The article builds a ray that is described parametrically in "Z" space, starting at the near clip plane (0.0 screen-space Z, must be a DX programmer ;-) and going out to 1.0.

If your app runs using reverse-float Z and you reverse this (starting the march at 1 and going in the -Z direction), you're going to get a ton of precision artifacts.  The reason: our march has the lowest precision at the start of the march.  In reverse-float Z there's a lot of hyper-Z (screen-space) depth "wasted" around the near clip plane - that's okay because it's the 'good' part of our float range, which gets better with distance.
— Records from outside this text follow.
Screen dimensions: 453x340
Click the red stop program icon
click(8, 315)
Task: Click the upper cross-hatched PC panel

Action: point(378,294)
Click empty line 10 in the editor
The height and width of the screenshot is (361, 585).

But in our case, it's going to make our ray testing a mess.

The technique is also presented tracing only near occluders and tracing only away from the camera - this is good if you view a far away mountain off a lake but not good if you view a building through a puddle from nearly straight down.
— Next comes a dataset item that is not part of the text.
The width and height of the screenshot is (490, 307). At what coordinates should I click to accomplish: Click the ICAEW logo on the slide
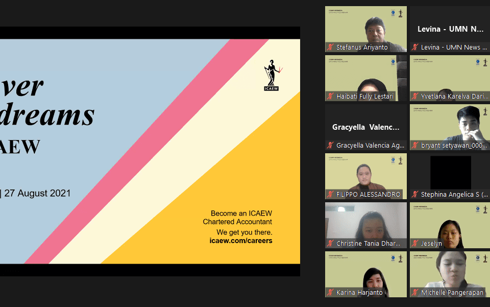coord(272,76)
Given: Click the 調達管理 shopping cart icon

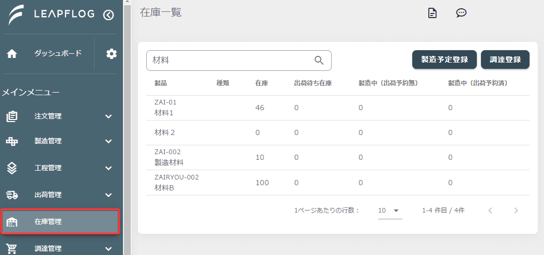Looking at the screenshot, I should click(x=12, y=249).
As it turns out, all of these techniques can be addressed with one restructure: parametrically tracing the ray using a parametric variable "t" instead of the actual Z buffer.

In this modification, the beginning of the ray cast is always at t = 0.0, and the end of the ray-cast (a full Z unit away) is always at t = 1.0, regardless of whether that is in the positive or negative Z direction - our unit is normalized so that its Z magnitude is either +1.0 or -1.0, which saves us a divide when intersecting with Z planes.

What does this solve?  A few things:

  1. The algorithm has high precision at the beginning of the trace because t has small magnitude - we want this for accurate tracing of close occluders and odd angles.
  2. The algorithm is fully general whether the ray is cast toward or away from the camera - no conditional code inside the search loop.  Lower 't' is always "sooner" in the ray cast.
  3. We can now march around an occluder if we can attribute a min and max depth to it, by seeing if the range of t within a search cell overlaps the range of t in our min-max Z buffer.  This is fully general for "in front" and "behind" a cast and for "toward" and "away".
I didn't see any mention of changing the parameterization in my web searching, nor did I see anyone else complaining about the precision loss from reverse-Z (it took me a good day or two to realize why my floating point was underperforming on that one) so I figured I'd put it out there.